#### PROBLEM TO WORK ON
What lines in the records below include the word "computer"? Return each one.

#### Data extracted from a collection
◇ ◇ ◇

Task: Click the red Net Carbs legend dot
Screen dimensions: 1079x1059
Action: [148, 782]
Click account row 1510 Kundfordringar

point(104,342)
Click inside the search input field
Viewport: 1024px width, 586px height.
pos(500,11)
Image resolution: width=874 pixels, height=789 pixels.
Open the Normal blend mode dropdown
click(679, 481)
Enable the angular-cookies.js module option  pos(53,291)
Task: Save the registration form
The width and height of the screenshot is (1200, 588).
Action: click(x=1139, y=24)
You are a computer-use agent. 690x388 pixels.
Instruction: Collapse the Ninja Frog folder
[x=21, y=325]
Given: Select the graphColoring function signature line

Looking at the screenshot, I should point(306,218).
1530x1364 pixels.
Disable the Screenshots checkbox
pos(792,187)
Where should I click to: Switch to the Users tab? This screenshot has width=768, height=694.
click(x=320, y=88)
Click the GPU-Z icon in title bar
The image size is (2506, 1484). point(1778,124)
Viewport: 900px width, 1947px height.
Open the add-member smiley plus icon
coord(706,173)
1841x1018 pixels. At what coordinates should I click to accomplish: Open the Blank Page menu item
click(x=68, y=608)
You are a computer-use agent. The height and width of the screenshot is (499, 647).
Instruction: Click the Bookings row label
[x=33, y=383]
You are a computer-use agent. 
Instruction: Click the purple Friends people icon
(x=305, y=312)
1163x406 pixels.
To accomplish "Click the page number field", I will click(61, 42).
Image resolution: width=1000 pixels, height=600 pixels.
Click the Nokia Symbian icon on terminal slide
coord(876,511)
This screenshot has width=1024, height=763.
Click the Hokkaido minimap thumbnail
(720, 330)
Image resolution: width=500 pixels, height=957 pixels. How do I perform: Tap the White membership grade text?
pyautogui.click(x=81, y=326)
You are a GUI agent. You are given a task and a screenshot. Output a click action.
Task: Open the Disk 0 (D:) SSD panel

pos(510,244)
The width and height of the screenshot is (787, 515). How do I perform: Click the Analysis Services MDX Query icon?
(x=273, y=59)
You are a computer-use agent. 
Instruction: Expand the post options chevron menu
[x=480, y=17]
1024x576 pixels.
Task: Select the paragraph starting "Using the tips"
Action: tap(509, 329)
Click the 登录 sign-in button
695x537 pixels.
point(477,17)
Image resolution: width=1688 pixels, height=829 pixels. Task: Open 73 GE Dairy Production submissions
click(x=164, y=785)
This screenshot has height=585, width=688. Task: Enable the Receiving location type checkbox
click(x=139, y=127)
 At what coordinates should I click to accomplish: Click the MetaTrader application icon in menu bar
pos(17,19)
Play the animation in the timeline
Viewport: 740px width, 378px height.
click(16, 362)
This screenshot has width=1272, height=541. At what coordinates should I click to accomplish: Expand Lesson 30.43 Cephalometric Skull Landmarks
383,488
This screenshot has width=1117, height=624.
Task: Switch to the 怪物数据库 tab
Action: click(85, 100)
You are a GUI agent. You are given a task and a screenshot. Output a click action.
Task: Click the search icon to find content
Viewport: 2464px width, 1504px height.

◇ ◇ ◇

#### SOLVED PROBLEM
You are a computer-use agent. 690x388 pixels.
You are a computer-use agent. The height and width of the screenshot is (499, 647).
You are a computer-use agent. 
You are a computer-use agent. 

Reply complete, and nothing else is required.